Reassemblage (7-10 October)
1982 | 40m (loop)
Women are the focus but not the object of Trinh T. Minh-ha’s influential first film, a complex visual study of the women of rural Senegal. Through a complicity of interaction between film and spectator, REASSEMBLAGE reflects on documentary filmmaking and the ethnographic representation of cultures.
“With uncanny eloquence, REASSEMBLAGE distills sounds and images of Senegalese villagers and their surroundings to reconsider the premises and methods of ethnographic filmmaking. By disjunctive editing and a probing narration this ‘documentary’ strikingly counterpoints the authoritative stance typical of the National Geographic approach.” — Laura Thielan
Surname Viet, Given Name Nam (8-15 October)
1989 | 1hr 48m (loop)
Of marriage and loyalty: “Daughter, she obeys her father/ Wife, she obeys her husband/ Widow, she obeys her son.”
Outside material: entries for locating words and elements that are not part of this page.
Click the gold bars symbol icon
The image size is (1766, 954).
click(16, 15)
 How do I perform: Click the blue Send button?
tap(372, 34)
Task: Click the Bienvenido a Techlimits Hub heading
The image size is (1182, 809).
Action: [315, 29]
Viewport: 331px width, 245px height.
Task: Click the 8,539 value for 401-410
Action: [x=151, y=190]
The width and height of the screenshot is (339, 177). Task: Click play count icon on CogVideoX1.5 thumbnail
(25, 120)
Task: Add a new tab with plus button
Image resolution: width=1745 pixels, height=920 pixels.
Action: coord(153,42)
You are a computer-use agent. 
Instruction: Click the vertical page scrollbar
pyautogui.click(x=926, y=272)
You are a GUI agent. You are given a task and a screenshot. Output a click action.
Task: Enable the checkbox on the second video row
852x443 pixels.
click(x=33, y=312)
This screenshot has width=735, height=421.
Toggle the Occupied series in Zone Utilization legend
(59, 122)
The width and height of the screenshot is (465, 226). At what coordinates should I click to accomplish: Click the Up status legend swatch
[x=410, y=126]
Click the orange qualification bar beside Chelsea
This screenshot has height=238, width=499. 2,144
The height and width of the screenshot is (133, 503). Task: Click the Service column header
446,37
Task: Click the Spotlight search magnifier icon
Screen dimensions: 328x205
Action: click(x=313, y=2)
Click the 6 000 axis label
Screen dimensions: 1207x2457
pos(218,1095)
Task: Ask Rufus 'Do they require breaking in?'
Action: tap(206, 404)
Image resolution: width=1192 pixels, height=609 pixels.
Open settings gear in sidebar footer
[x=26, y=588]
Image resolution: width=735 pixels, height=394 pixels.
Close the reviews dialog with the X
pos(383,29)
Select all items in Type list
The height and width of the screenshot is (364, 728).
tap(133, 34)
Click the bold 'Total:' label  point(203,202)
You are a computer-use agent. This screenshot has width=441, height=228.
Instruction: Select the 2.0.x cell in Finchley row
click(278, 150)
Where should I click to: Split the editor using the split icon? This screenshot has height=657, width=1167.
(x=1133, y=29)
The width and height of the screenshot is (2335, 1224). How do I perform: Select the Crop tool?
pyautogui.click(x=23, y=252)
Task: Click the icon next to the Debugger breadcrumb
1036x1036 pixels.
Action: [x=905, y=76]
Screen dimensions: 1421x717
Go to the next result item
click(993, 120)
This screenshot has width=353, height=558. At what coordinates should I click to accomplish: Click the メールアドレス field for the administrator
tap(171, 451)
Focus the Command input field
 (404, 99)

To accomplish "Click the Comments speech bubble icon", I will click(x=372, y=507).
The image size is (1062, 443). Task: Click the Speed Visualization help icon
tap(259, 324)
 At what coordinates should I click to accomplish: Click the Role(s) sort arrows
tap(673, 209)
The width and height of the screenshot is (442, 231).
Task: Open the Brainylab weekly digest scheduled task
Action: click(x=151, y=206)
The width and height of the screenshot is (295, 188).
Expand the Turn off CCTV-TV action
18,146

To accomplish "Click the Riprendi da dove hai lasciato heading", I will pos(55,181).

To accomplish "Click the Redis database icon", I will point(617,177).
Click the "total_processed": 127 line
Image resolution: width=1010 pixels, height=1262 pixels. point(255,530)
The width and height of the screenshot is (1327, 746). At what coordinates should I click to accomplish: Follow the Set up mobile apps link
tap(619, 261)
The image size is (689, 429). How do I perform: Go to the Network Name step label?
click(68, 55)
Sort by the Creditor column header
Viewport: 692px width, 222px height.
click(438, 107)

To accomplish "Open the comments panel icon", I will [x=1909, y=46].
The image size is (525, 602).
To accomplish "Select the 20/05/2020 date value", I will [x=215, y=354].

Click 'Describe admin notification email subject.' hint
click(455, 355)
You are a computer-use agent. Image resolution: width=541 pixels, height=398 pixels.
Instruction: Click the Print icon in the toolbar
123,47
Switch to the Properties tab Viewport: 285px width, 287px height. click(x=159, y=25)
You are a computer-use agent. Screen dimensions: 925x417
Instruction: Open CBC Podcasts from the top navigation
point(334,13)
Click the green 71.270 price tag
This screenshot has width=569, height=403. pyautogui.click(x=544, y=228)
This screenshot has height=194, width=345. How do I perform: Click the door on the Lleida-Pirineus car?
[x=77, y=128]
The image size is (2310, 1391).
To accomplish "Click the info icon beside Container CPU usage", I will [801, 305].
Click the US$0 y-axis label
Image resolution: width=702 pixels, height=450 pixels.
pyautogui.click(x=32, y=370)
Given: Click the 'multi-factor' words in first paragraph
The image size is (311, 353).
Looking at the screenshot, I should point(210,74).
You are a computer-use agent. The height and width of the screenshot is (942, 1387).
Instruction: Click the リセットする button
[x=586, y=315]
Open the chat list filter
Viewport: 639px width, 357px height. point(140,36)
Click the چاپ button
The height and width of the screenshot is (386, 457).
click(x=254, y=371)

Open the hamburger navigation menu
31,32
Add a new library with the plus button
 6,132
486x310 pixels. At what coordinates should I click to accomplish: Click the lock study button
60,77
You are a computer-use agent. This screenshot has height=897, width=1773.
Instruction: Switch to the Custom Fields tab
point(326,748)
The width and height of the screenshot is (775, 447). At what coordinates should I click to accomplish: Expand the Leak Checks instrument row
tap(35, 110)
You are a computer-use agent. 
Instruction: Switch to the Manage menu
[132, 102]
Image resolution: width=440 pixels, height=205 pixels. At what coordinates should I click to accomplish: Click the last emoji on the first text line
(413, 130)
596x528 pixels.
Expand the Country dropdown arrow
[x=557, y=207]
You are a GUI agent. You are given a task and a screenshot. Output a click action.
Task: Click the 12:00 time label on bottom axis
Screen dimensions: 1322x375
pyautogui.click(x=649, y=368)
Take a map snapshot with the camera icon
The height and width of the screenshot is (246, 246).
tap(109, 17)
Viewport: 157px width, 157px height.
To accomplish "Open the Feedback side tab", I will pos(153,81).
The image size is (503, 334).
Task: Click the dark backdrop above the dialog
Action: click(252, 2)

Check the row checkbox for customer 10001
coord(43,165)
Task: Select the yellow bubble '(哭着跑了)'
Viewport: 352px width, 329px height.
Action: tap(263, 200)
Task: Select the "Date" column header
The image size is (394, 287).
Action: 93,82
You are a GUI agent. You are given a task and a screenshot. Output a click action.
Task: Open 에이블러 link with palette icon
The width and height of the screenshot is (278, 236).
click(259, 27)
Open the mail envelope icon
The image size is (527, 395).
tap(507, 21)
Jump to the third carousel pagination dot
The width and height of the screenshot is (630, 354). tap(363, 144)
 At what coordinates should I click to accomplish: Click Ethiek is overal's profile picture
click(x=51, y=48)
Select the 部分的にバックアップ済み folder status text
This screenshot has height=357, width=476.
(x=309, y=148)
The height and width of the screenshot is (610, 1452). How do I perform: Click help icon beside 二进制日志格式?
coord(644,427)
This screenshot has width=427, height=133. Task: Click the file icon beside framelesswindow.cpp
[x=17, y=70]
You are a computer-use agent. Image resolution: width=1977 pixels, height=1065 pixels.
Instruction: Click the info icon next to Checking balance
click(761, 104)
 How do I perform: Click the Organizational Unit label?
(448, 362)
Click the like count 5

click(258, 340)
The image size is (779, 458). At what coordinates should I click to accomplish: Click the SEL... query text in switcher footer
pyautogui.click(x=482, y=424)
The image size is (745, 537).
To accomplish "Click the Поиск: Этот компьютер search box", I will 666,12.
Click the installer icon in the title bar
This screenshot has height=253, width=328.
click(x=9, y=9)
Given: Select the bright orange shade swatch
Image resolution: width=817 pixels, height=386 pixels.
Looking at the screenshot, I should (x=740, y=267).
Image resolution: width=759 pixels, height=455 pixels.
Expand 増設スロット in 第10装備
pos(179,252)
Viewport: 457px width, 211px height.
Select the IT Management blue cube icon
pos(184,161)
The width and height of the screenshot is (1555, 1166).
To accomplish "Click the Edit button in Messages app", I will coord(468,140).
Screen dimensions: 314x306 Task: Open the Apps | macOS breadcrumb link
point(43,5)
This profoundly personal documentary explores the role of Vietnamese women historically and in contemporary society. Using dance, printed texts, folk poetry and the words and experiences of Vietnamese women in Vietnam—from both North and South—and the United States, Trinh’s film challenges official culture with the voices of women. A theoretically and formally complex work, SURNAME VIET GIVEN NAME NAM explores the difficulty of translation, and themes of dislocation and exile, critiquing both traditional society and life since the war.